Increasingly, Trump allies — and sometimes the president himself — inadvertently acknowledge the impending reality of Biden’s presidency. White House Press Secretary Kayleigh McEnany, who also serves as a campaign spokesperson, called Sunday in an interview on “Fox and Friends” about preserving GOP control of the Senate through the Georgia races.

“If we lose these two Senate seats, guess who’s casting the deciding vote in this country for our government?” McEnany said. “It will be Kamala Harris.”

After she becomes vice president Jan. 20, Harris will cast tie-breaking Senate votes.

Despite Republican lawmakers’ attempts to avoid publicly contradicting the president by stating the obvious, a bipartisan group of senators called Sunday for approval of a $908-billion coronavirus relief package.


“It would be what I call stupidity on steroids if Congress doesn’t act,” Sen. Mark Warner (D-Va.) said on “State of the Union.”

With COVID-19 deaths soaring far beyond the worst levels of fatalities in the pandemic’s early months, Trump’s health and human services secretary, Alex Azar, took irritated exception to Biden’s expressions of concern about whether adequate preparations were being made for a vaccine rollout next year.

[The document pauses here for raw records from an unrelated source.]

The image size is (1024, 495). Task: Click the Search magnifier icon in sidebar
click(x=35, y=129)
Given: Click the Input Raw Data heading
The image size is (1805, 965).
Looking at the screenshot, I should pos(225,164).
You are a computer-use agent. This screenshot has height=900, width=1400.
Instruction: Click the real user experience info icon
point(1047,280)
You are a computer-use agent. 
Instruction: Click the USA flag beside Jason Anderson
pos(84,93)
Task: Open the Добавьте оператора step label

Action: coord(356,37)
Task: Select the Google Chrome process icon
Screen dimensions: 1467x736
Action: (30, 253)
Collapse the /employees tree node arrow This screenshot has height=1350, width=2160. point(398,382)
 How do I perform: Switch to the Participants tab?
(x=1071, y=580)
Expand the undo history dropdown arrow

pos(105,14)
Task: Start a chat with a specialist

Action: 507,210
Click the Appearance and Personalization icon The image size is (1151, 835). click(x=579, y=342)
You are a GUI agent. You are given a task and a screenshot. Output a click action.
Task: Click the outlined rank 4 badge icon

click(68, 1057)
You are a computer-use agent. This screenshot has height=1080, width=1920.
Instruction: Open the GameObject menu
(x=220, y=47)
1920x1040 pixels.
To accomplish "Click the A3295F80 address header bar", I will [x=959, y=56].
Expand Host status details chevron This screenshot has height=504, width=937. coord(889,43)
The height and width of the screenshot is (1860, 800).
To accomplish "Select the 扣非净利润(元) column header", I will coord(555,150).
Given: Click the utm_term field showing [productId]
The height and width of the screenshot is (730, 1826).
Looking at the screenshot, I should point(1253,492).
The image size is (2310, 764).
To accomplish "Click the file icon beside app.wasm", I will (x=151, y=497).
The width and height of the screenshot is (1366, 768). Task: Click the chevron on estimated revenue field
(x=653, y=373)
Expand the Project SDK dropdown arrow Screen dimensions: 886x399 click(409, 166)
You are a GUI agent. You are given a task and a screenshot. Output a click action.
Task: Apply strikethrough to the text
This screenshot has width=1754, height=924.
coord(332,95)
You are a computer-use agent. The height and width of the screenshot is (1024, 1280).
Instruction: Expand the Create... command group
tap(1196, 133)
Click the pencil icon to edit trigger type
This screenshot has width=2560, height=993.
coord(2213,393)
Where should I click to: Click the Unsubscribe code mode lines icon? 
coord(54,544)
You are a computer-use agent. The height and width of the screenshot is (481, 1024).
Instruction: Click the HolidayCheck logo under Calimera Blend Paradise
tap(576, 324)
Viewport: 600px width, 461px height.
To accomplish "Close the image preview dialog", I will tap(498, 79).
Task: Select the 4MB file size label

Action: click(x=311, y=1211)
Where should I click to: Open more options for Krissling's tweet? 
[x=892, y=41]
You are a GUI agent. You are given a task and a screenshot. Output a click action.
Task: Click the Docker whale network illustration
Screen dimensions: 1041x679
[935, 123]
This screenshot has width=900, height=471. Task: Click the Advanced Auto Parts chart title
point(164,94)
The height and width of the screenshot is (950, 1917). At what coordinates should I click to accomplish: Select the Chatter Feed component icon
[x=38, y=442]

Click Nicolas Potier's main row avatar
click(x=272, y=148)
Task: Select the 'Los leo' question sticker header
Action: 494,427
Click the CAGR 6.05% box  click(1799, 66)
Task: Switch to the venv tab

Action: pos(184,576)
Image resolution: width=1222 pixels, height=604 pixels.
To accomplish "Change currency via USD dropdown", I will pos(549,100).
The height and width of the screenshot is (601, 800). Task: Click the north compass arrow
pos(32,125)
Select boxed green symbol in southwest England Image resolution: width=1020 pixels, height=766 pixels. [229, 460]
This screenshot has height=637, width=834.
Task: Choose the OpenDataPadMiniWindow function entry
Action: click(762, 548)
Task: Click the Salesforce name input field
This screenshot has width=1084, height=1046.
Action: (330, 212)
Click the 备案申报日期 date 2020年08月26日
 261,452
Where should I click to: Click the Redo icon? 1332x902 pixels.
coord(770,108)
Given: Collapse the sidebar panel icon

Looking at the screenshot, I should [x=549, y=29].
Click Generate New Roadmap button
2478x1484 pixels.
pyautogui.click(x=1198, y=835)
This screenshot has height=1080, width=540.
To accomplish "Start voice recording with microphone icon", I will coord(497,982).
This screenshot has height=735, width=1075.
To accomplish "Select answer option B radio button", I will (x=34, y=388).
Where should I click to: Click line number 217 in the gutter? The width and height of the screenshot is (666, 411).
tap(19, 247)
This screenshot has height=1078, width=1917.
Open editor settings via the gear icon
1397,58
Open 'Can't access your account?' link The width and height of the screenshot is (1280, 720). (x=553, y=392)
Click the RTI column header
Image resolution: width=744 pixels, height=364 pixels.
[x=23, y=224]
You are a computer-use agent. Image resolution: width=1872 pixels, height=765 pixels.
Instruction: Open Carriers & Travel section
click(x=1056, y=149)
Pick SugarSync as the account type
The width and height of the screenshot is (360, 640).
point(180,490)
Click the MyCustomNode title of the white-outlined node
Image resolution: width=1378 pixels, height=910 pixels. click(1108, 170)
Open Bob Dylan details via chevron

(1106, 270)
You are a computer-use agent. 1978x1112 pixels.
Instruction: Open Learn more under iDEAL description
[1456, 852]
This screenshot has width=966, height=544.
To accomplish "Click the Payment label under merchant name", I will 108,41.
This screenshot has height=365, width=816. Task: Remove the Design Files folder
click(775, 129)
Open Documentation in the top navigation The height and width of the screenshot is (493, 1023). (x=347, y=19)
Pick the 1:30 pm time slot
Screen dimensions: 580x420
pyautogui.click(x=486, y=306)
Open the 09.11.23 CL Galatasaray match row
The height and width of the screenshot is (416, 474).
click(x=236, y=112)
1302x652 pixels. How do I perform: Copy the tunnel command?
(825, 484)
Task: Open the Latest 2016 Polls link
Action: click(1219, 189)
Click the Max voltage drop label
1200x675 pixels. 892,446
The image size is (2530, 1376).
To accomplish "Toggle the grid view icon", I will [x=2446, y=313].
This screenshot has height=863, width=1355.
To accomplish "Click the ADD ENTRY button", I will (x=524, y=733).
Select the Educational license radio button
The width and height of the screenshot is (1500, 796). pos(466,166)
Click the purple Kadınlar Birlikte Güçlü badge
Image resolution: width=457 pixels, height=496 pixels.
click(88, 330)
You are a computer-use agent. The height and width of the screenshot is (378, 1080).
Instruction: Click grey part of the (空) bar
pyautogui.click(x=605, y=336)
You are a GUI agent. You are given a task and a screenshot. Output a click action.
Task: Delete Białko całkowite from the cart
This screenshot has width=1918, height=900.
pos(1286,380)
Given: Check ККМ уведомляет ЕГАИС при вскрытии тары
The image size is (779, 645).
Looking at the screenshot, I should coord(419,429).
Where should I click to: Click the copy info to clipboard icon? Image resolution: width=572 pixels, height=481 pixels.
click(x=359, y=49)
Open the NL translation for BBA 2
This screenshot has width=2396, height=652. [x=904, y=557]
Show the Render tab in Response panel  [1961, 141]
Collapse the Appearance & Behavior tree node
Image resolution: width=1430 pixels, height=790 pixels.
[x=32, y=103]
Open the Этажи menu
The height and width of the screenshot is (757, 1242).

“With all respect, that’s just nonsense,” Azar said on “Fox News Sunday,” declaring that the administration has “comprehensive plans” to distribute the vaccine. During the interview, despite being prompted twice by host Chris Wallace, Azar refused to refer to Biden as the president-elect.

With the Trump administration in its final weeks, some health advisors who have previously been hesitant about publicly contradicting Trump appeared slightly emboldened. Dr. Deborah Birx, a member of the White House coronavirus task force, said on NBC that it was “frustrating” to hear people repeating misinformation about the virus.

Without directly specifying that these “myths” were propagated by Trump and his top advisors, Birx expressed dismay over people “parroting back that masks don’t work, parroting back that we should work toward herd immunity, parroting back that gatherings don’t result in super-spreading events.”

Heading into the winter months, when hospitalizations and deaths are expected to intensify, the pandemic has already reached catastrophic proportions. U.S. deaths from COVID-19 have surpassed 280,000, and infections are approaching 15 million.

“This is not just the worst public health event, this is the worst event that this country will face, not just from a public health side,” Birx said. “Yet we know what behaviors spread the virus, and we know how to change those behaviors to stop spreading the virus.”